*Brief*
Please report each line in the data below that contains the word "icon". Case counts.

*Materials provided*
______________________________

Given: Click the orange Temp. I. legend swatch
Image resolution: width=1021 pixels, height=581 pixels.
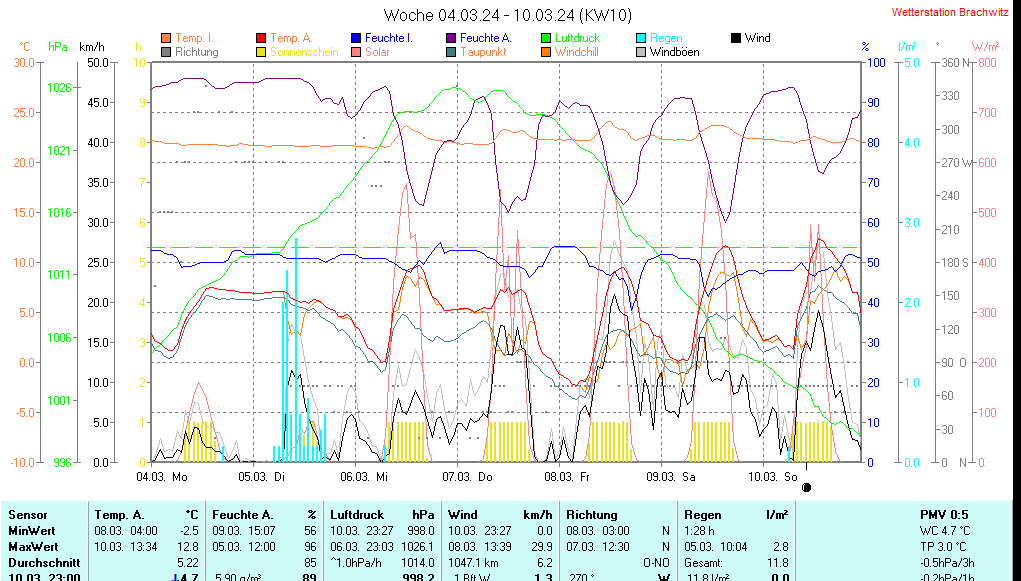Looking at the screenshot, I should coord(166,38).
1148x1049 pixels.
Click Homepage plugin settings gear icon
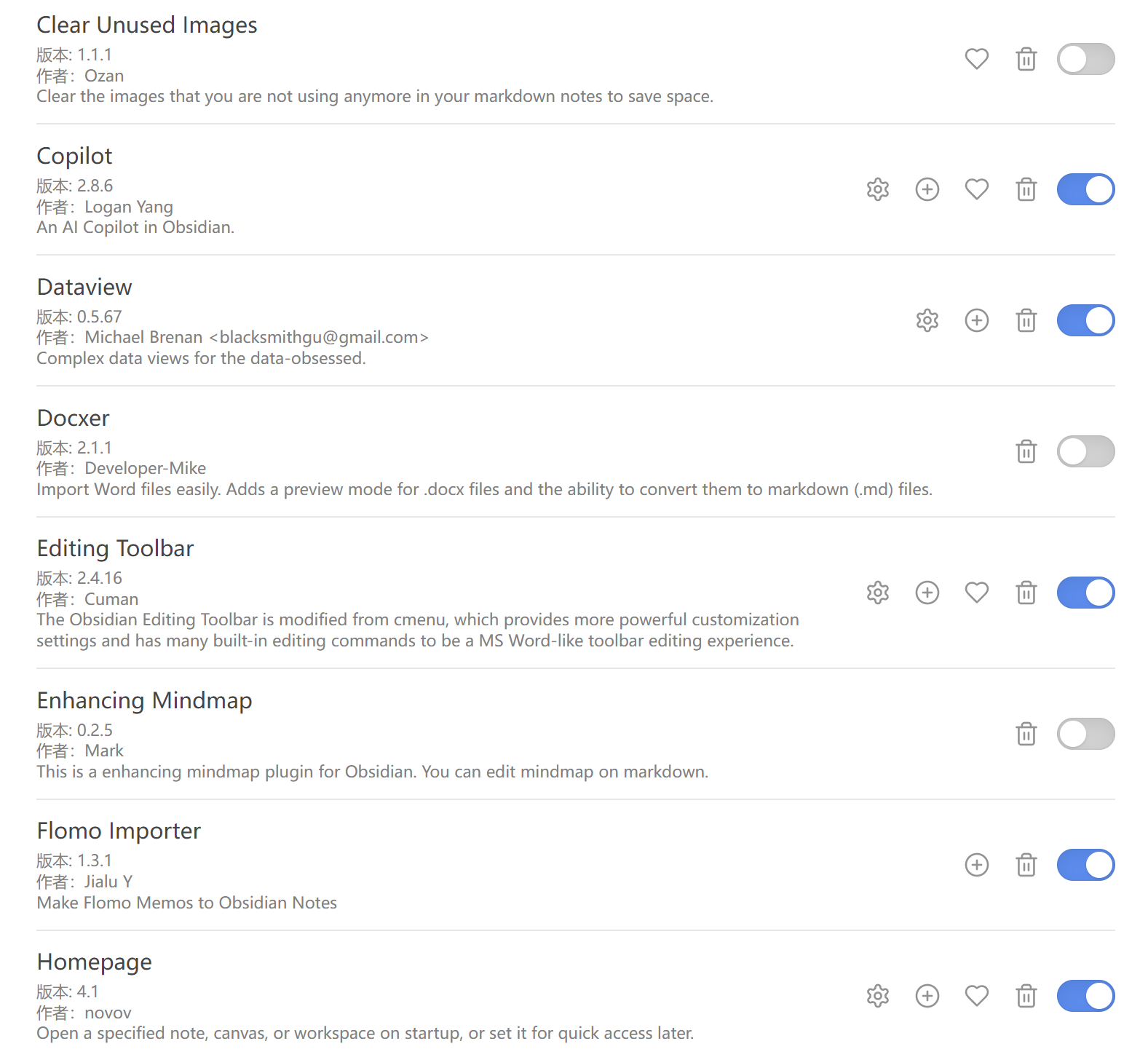(878, 995)
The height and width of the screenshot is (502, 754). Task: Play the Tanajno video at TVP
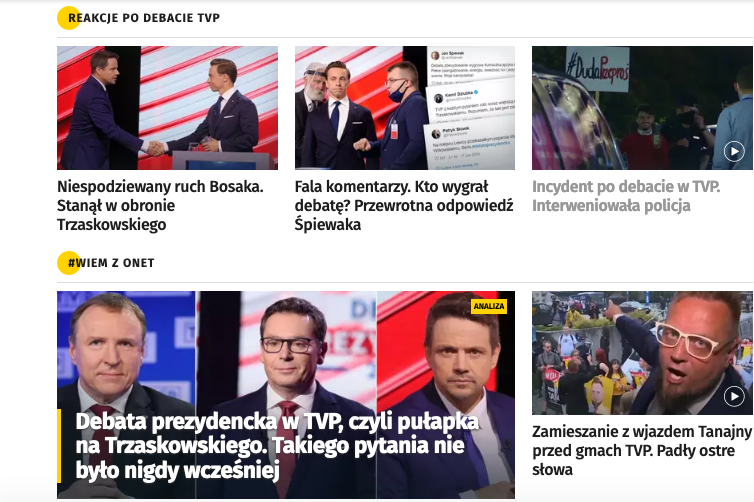[x=734, y=397]
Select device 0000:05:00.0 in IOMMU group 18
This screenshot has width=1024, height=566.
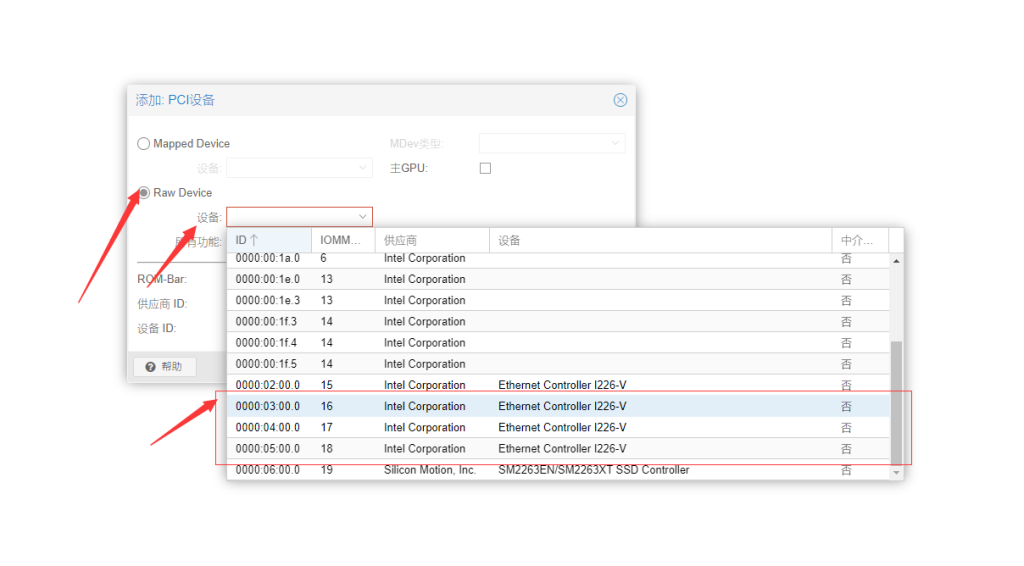pyautogui.click(x=560, y=449)
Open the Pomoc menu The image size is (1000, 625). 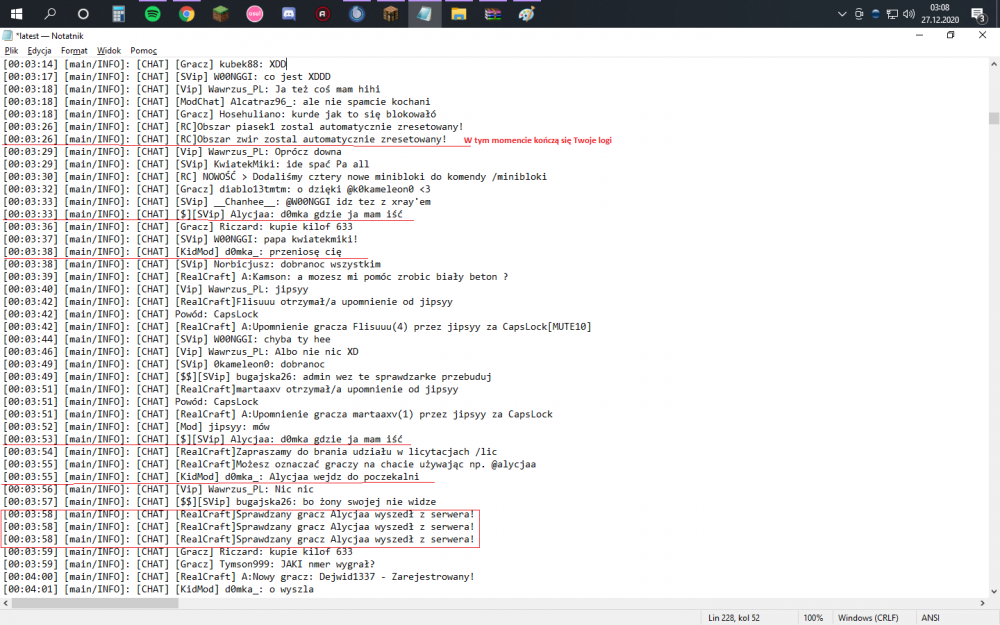point(143,50)
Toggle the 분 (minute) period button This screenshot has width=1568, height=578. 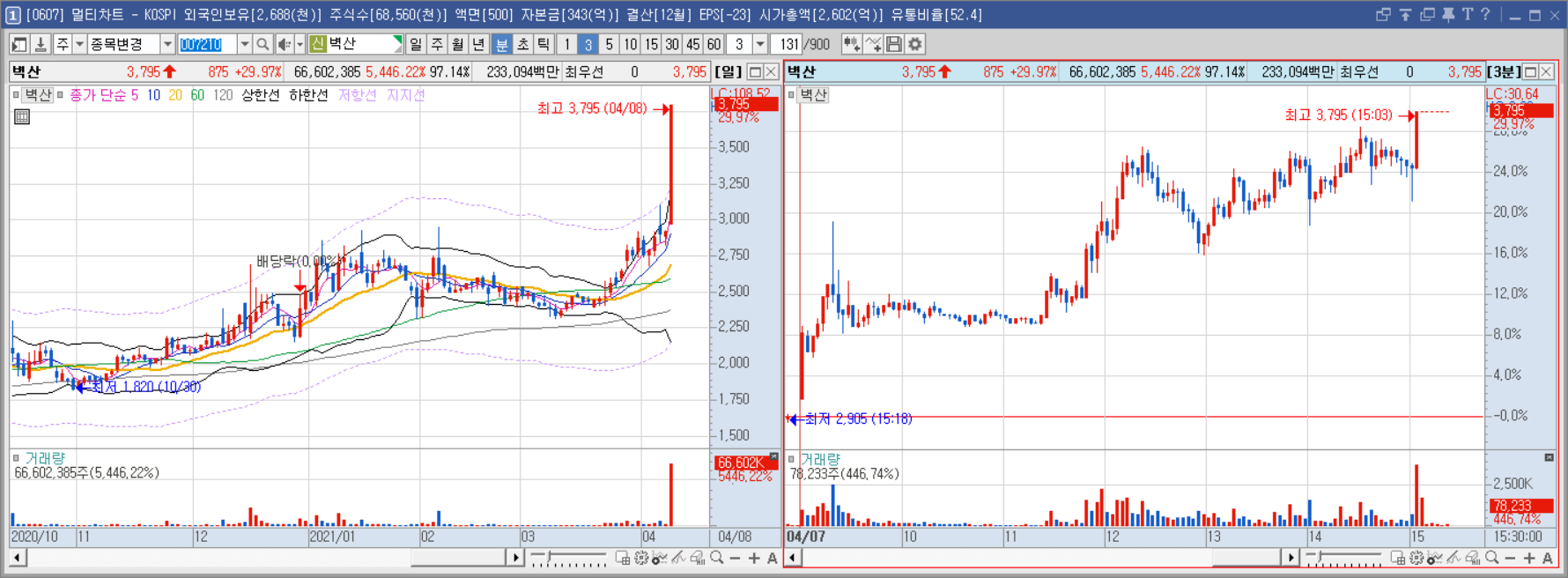pyautogui.click(x=502, y=44)
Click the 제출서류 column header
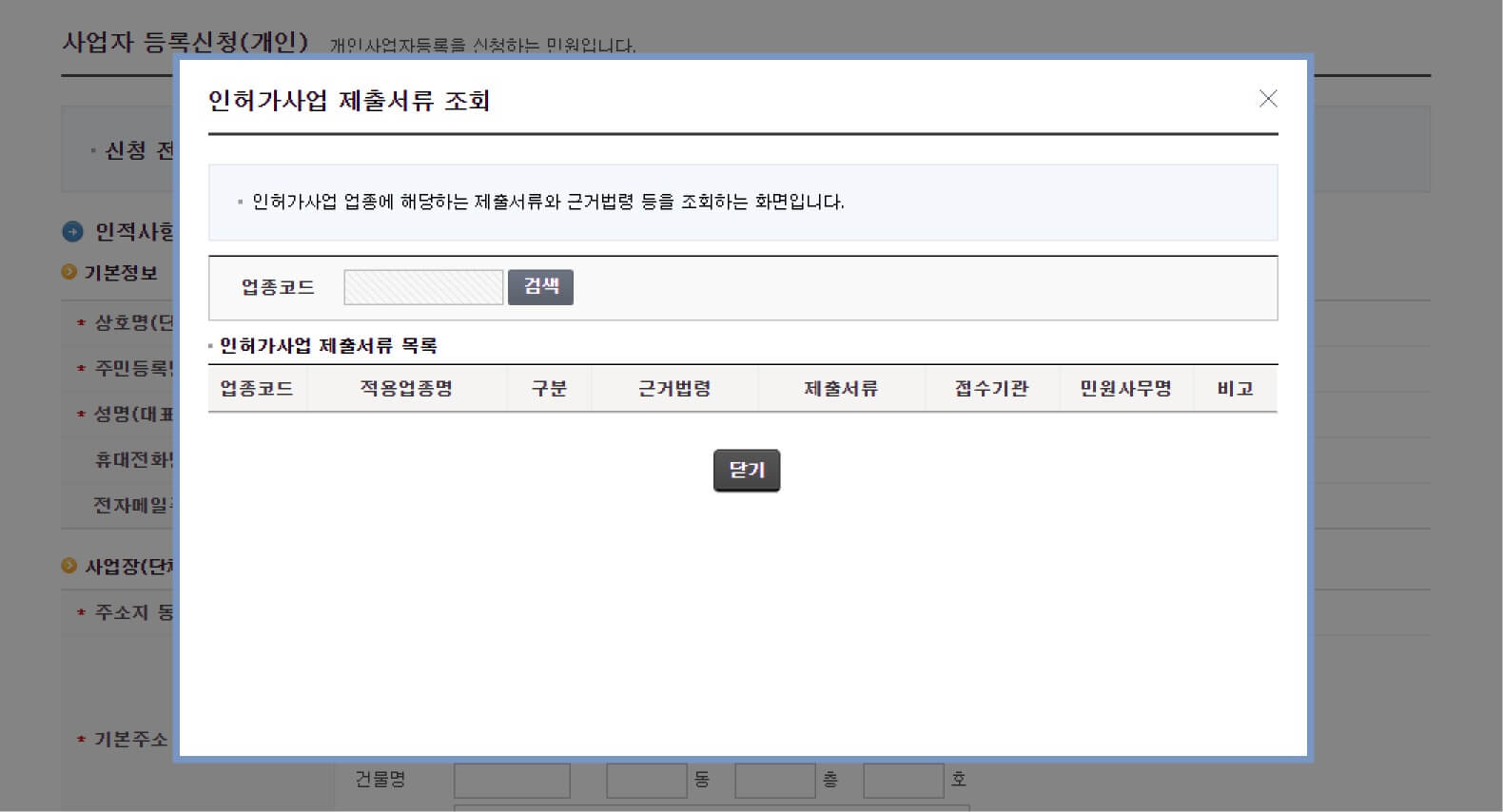 click(x=841, y=389)
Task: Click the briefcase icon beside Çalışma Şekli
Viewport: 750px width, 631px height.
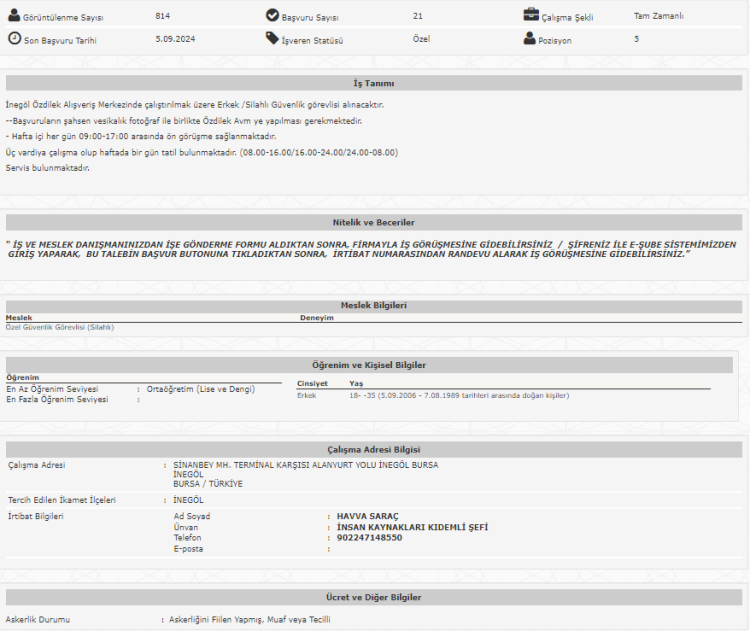Action: click(531, 16)
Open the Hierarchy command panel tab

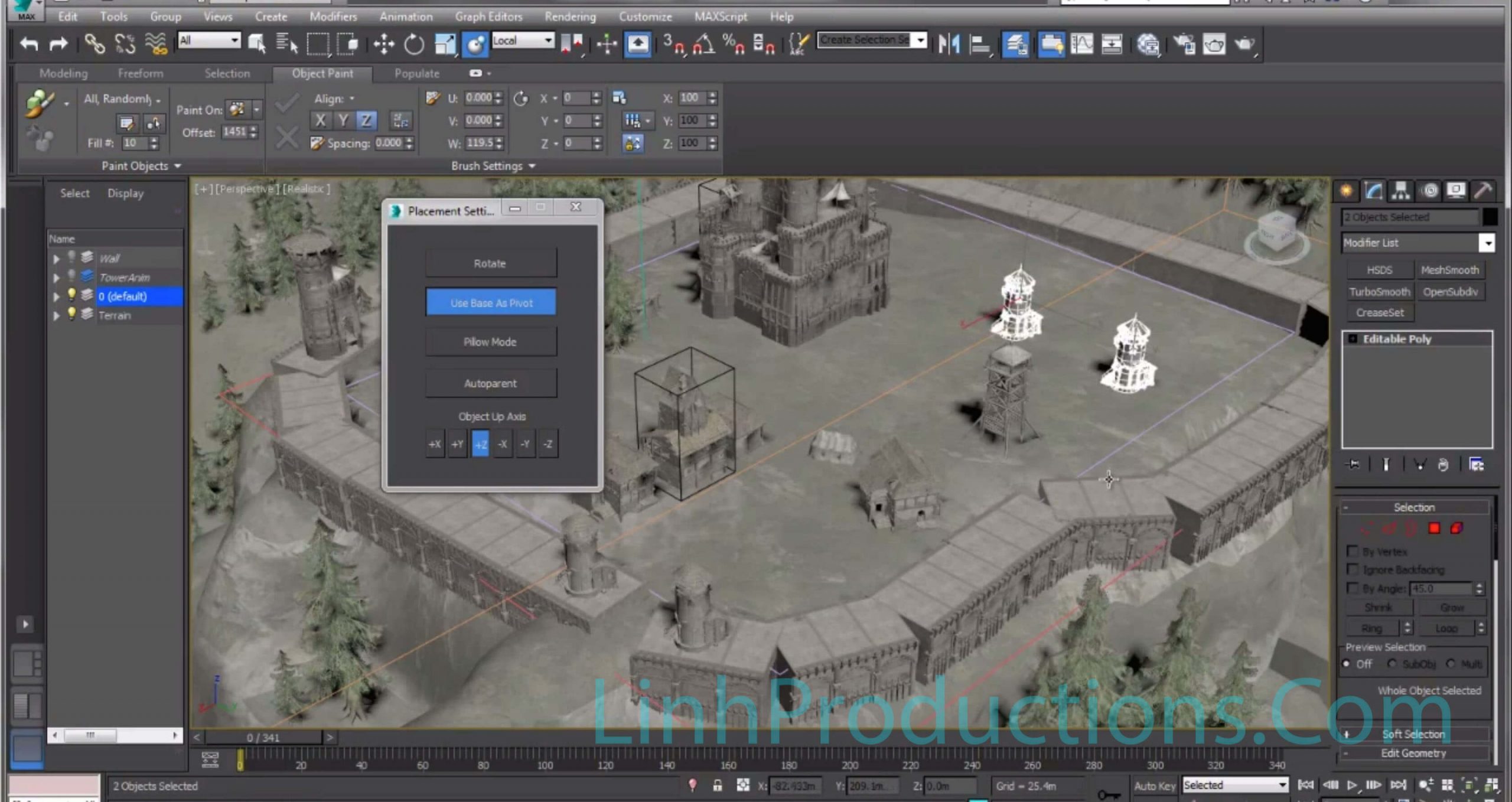1400,190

______________________________

*Result*
Click Homepage plugin settings gear icon
Task: Click the briefcase icon beside Çalışma Şekli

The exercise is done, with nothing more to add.